I even tried proving that Cleveland was good enough for LeBron and that he would never leave.  I believed the entire speculation was fueled by elitist writers (read my comments) who were simply jealous of our good fortune and lusting for our home-grown star.  I believed that their goal was to turn speculation into a self-fulfilling prophecy – sending LeBron to a larger market where they thought he belonged.  I had the Tim Duncan arguments, the “he just built a huge mansion” arguments, the “his license plate is KNG of OH”, I had hundreds of hours of video examples of LeBron the consummate teammate, not LeBron the entitled star that threw his young teammates under the bus and demanded trades.  At one point I wrote an article for a friend’s blog and ESPN used pieces of it for a Daily Dime-type special on LeBron’s presumed future departure.  The article was titled “The Top 10 Reasons LeBron James will Never Leave Cleveland”.  It’s chilling in some ways to re-read that piece.  Not just because of how wrong I was and how fooled I had been – but because it is dated January 2008!  Two years before “The Decision” my fan experience was being so tainted by threats of such a decision that I felt compelled to write something that defiant – and it was such a pertinent topic that ESPN, the worldwide leader, felt it apropos to cover.   And in the very first paragraph I point out that this constant nagging assertion from the media and fans that Cleveland is not worthy of LeBron had been bothering me “for years”.   I remind myself of this every time some smug writer tells me to just appreciate what LeBron did for me for 7 years – that is, that almost 5 of those years were under a constant shadow of anxiety – that he would leave.  I convinced myself at the time that it was 100% media generated, but I was just kidding myself, LeBron had a lot to do with those rumors, particularly in 2009 when it became difficult to “enjoy the ride” because our collective psyche was that of a helpless kid waiting for someone to pop his balloon.

I think when people ridicule Clevelanders with a half-serious “getting dumped in a relationship” analogy to describe what happened when LeBron James left they may not realize how accurate that analogy is.   He was the Prom Queen and we were the envy of the whole school.  LeBron James was a shining beacon of success, style, fame, and jaw-dropping talent.  He was also local.  He went to school with friends of mine.  He played AAU ball against my cousin.  [He may have been “from Akron” but that distinction never resonated since the vast majority of NorthEast Ohioans aren’t “from Cleveland proper”.  In fact the Coliseum was located closer to Akron than Cleveland, so drawing battle lines between Akronites and Cavs fans on issues related to the Cleveland Cavaliers is absurd.]  The media and the trolls could take their uninformed pot shots at Cleveland but they certainly couldn’t de-legitimize the game’s best player, and our homegrown son, not on our watch.  And that is how he became more than a player playing a game – he became our face to the outside world.  That is why we hung a monstrous Christ-like image of a man in our city – that is why we bought Witness T-shirts, that is why we took it so personally when he refused to represent the Indians – since they were also a part of our collective psyche.  It became unhealthy.  Looking back it was pathetic.  A ridiculously awful music video using the tune from We are the World (yes) featured the GOVERNOR OF THE STATE (really).  That happened!

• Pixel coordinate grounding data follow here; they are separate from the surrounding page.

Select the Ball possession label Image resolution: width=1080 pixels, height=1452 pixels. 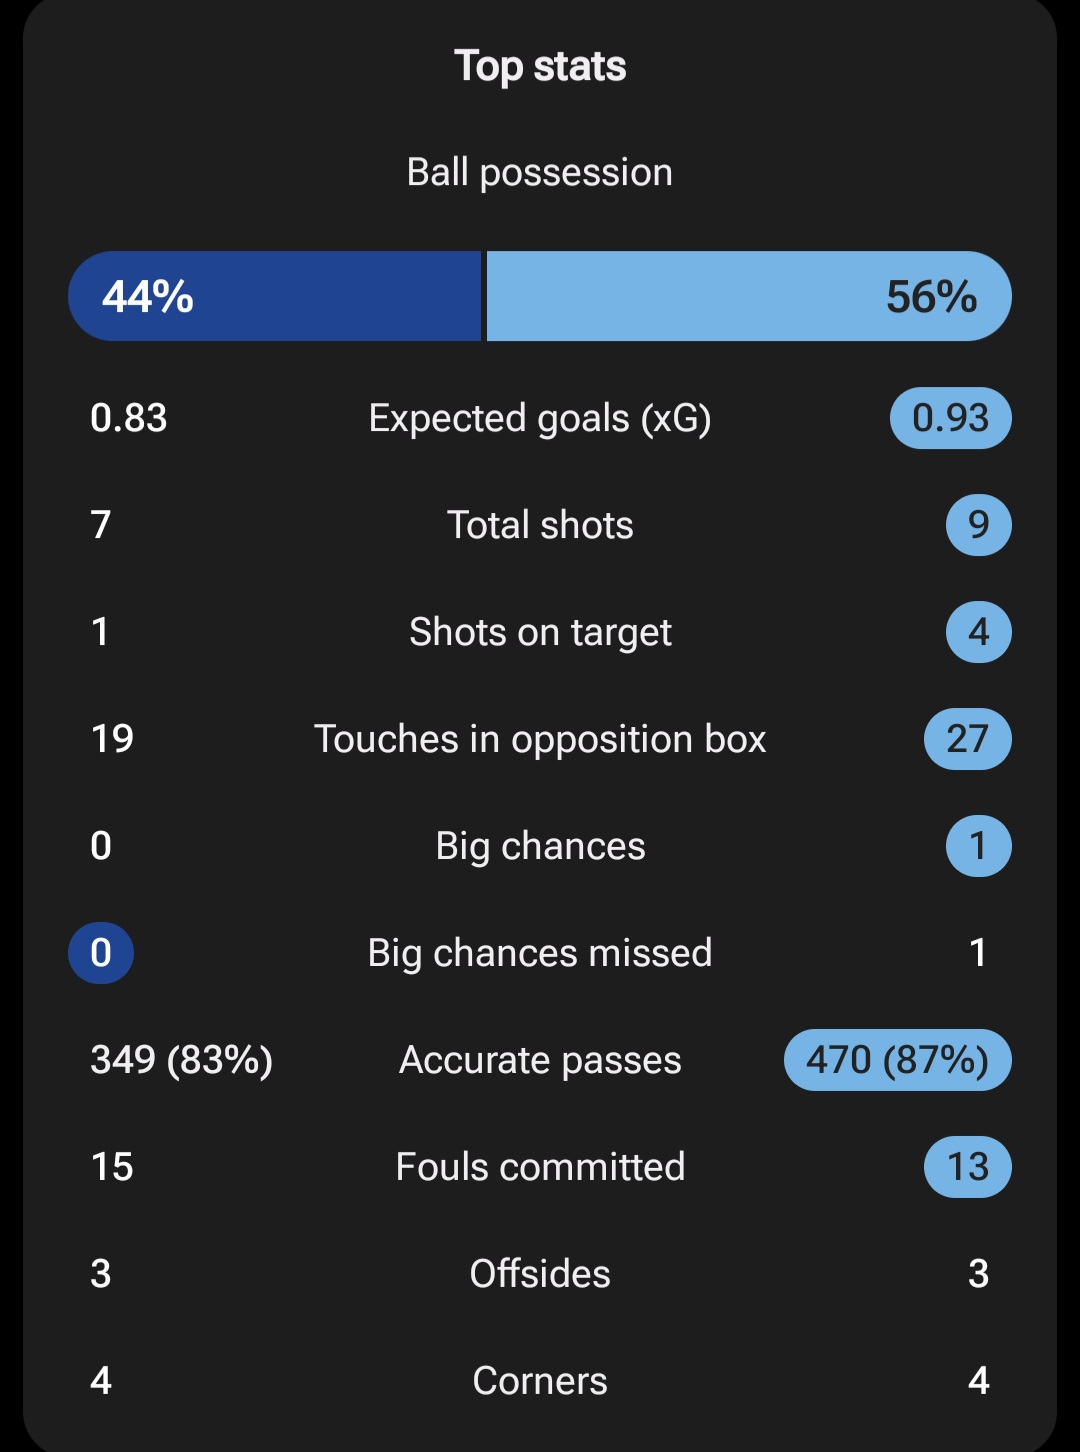[540, 172]
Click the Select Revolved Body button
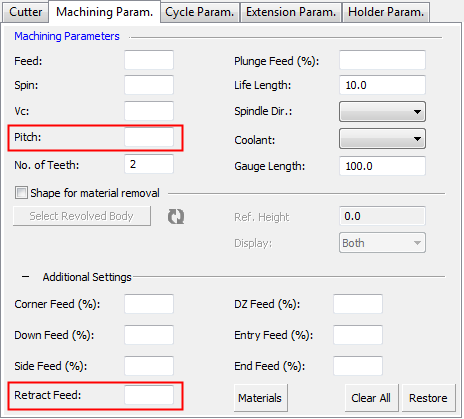 point(82,216)
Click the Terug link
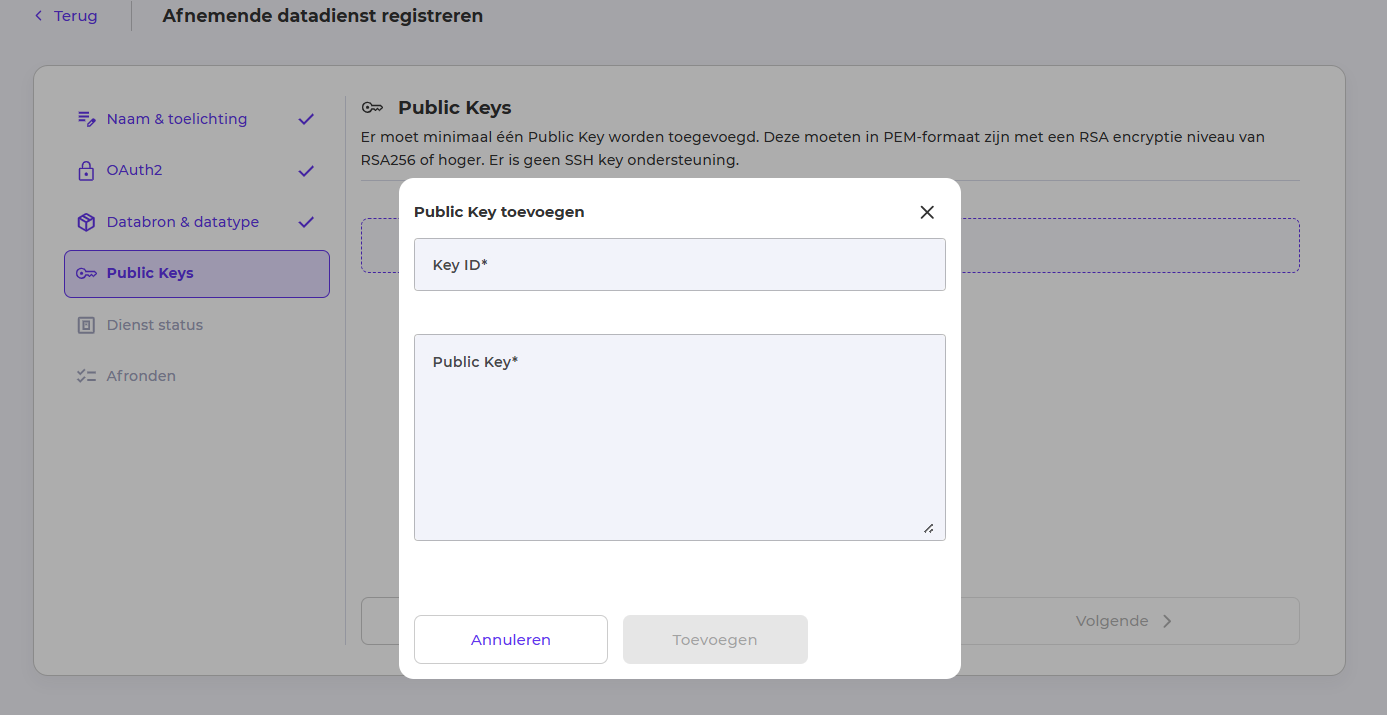Viewport: 1387px width, 715px height. click(74, 15)
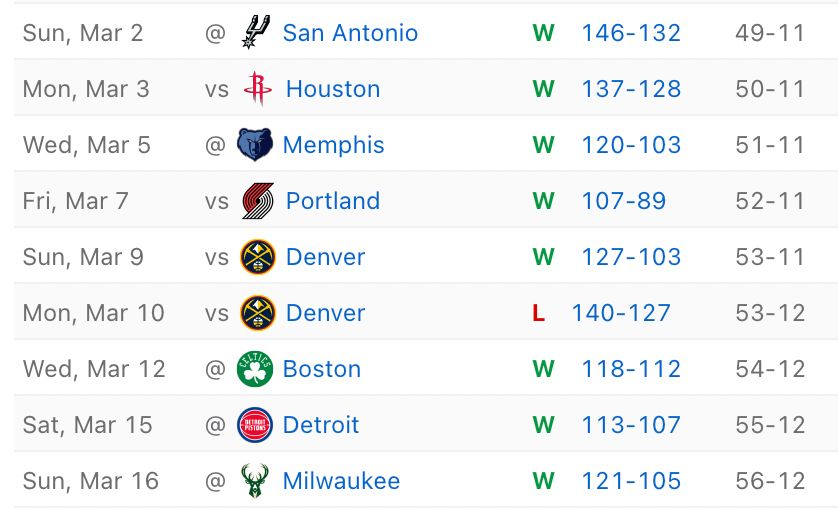Open the Milwaukee team link

coord(341,481)
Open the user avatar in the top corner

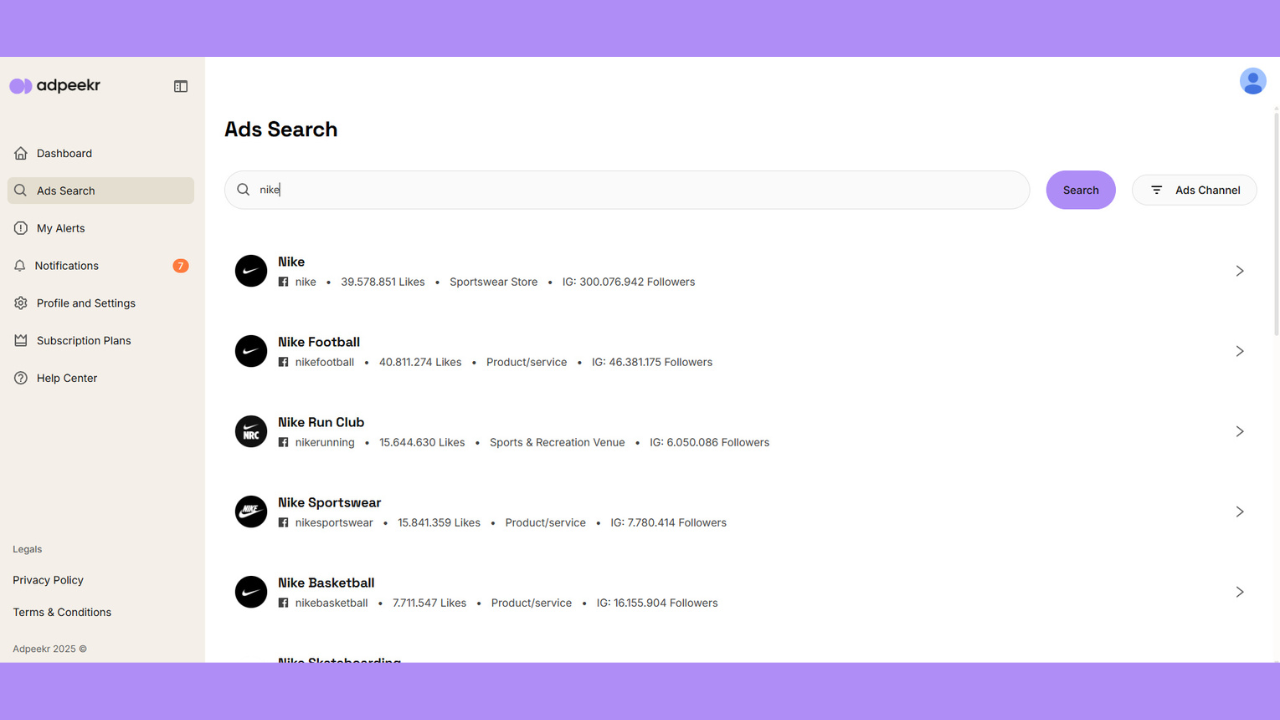click(1253, 81)
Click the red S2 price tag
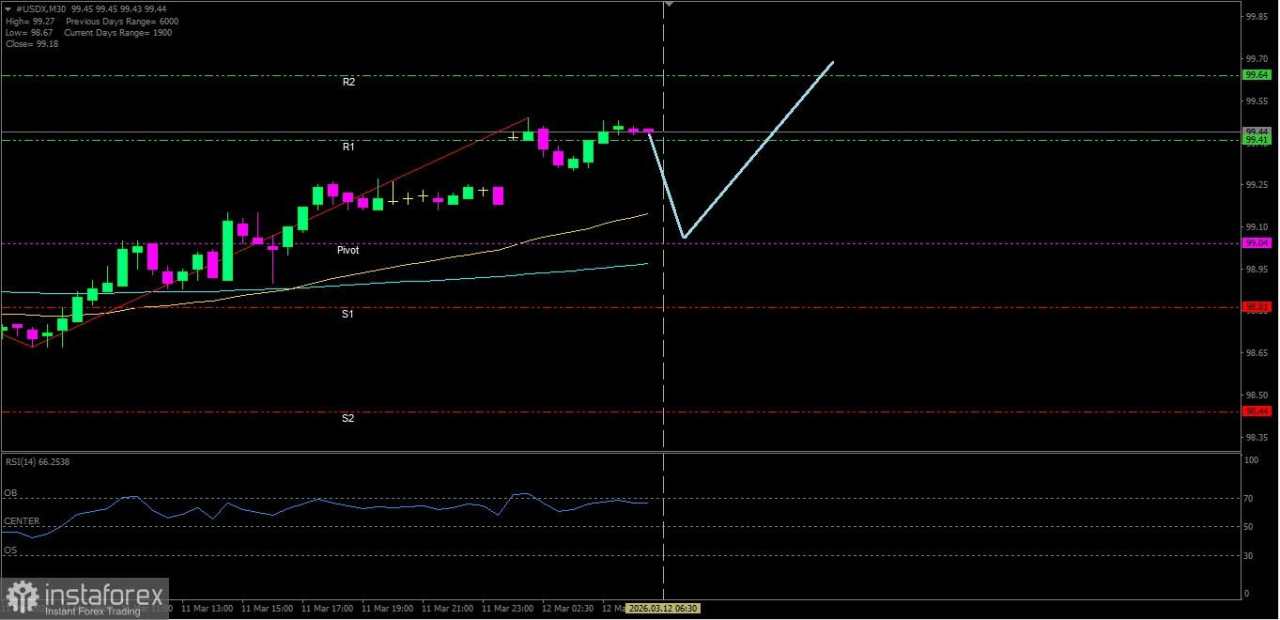Screen dimensions: 1280x620 click(1255, 411)
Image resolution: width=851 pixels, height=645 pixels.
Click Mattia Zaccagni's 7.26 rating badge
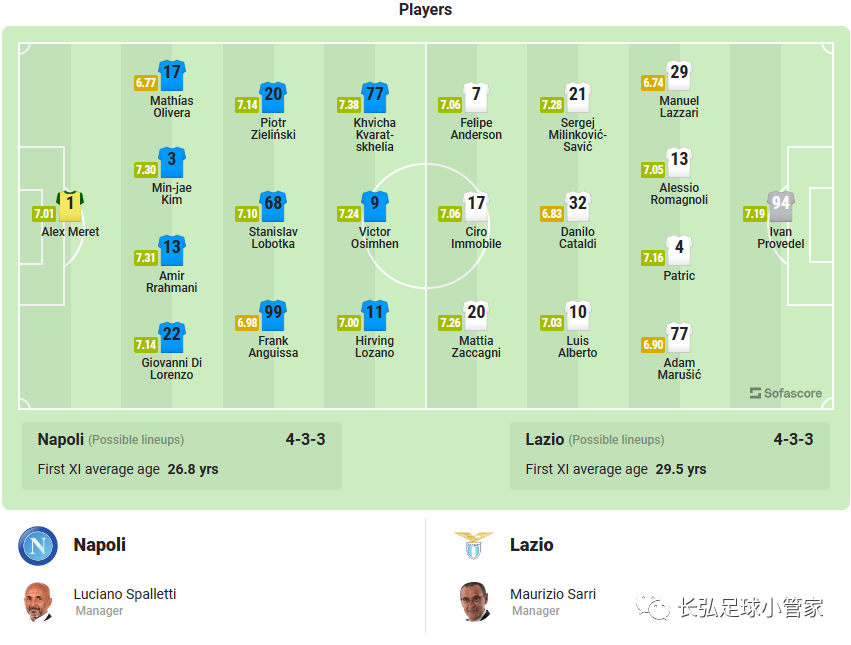point(450,322)
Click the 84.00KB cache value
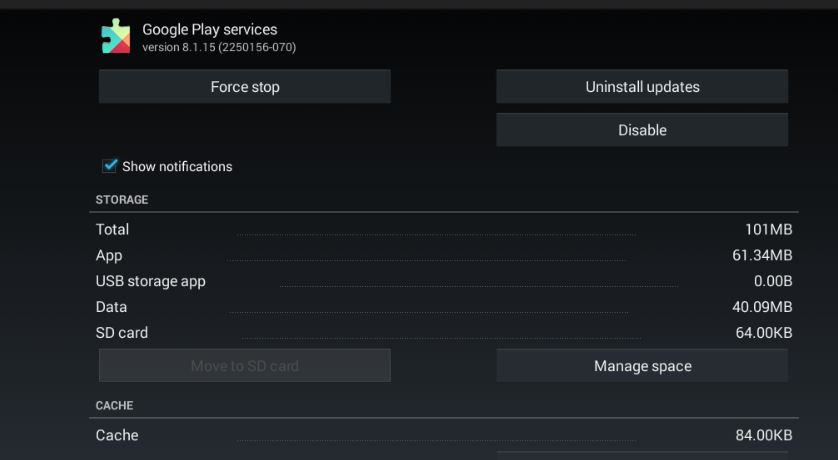 [x=764, y=435]

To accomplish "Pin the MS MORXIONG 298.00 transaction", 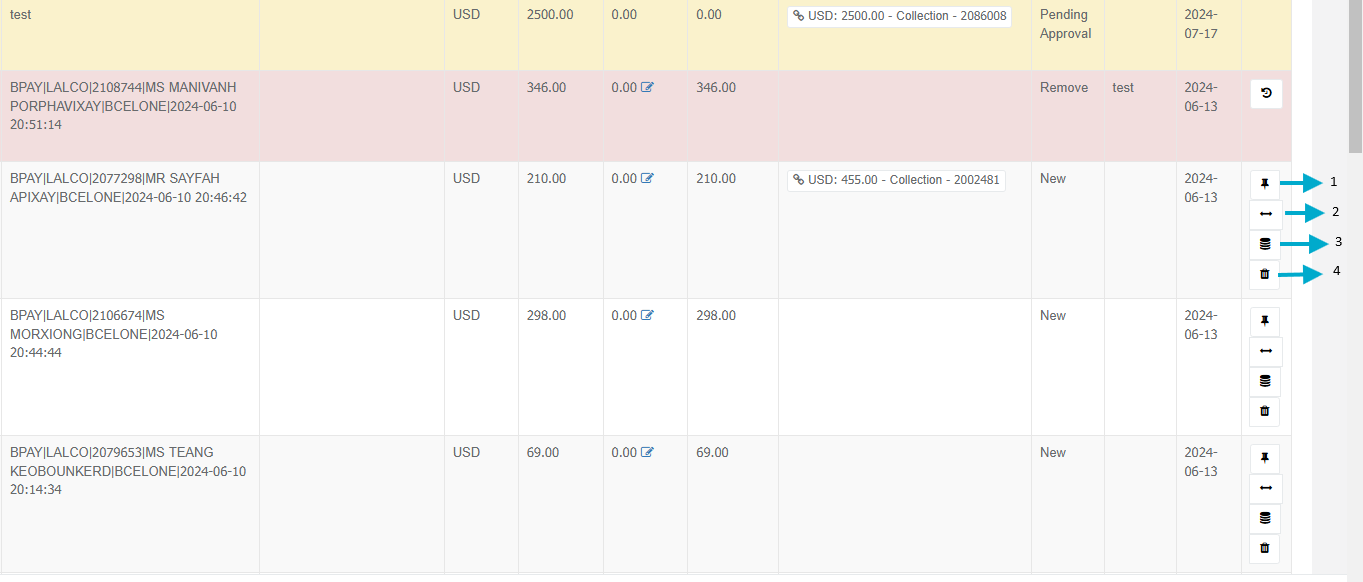I will click(1265, 322).
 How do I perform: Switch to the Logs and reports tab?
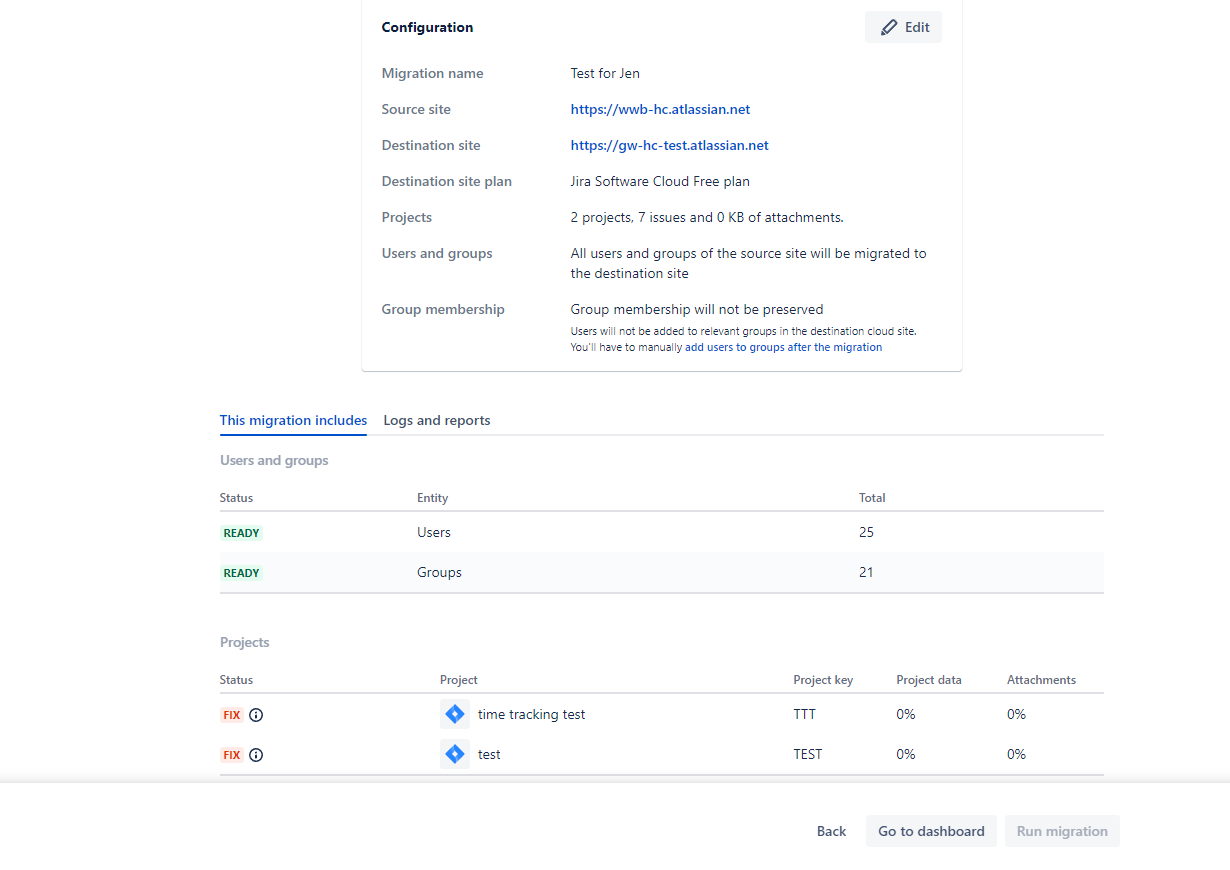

And it didn’t happen because Cleveland was addicted to chase-down blocks and Kraken-releasing dunks.  It happened because (for many) LeBron James literally became the symbol of Cleveland, OH.  And LeBron’s “decision” would be the ultimate endorsement or indictment of our beloved home.

LeBron’s decision, intentionally or not, meant this to me:  “I don’t care at all about you or your city.”  Quite simply, there are a lot of people that don’t care about me or my city – in fact MOST people don’t.  But this stung – it really really hurt.  It cut both ways.  I didn’t spend thousands of hard-earned dollars on t-shirts, shoes, jerseys, posters, and other memorabilia bearing the name of most people – I bought LeBron’s.  I didn’t spend thousands of dollars on tickets to cheer on most people playing basketball – I spent them to lose my voice spurring up MVP chants for LeBron.  Way more importantly, I didn’t spend hundreds (maybe thousands) of hours blogging, commenting, photo-shopping, compiling, and publishing in support of most people – I did it in support of LeBron.  I fought an NBA sub-culture war, (quite possibly the silliest thing I’ve ever admitted to) in defense of LeBron’s honor.  Because to me, LeBron became Cleveland – and I will always support Cleveland.

I felt rejected, betrayed, and those feelings quickly gave way to embarrassment and shame.  Embarrassed that I would go so far and expend so much energy on someone that did not even know I existed.  Someone that, at his core, could literally not care less about what I thought of him.  Someone who’s “fans” existed solely to elevate his already incredible ego – disposable fans.  It was the ultimate disrespect.  In one instant I knew that I would always root against LeBron.  LeBron, the man that preferred tattooing himself with slogans and themes instead of living them.  But that is only half of the reason I want LeBron to fail (repeatedly).  That is the static half.  The other half is what is left – a singular question.  One that has been feverishly answered by many pundits but not the masses, and not yet by Cleveland. Did he make the right decision? The question is loaded, the answer is complicated, but when you tear away a few layers the wrong answer has paralyzing implications for a region struggling with its identity.  The correct answer of course is that he made the wrong decision.  Don’t believe me?  I’ll prove it to you, just like the old times…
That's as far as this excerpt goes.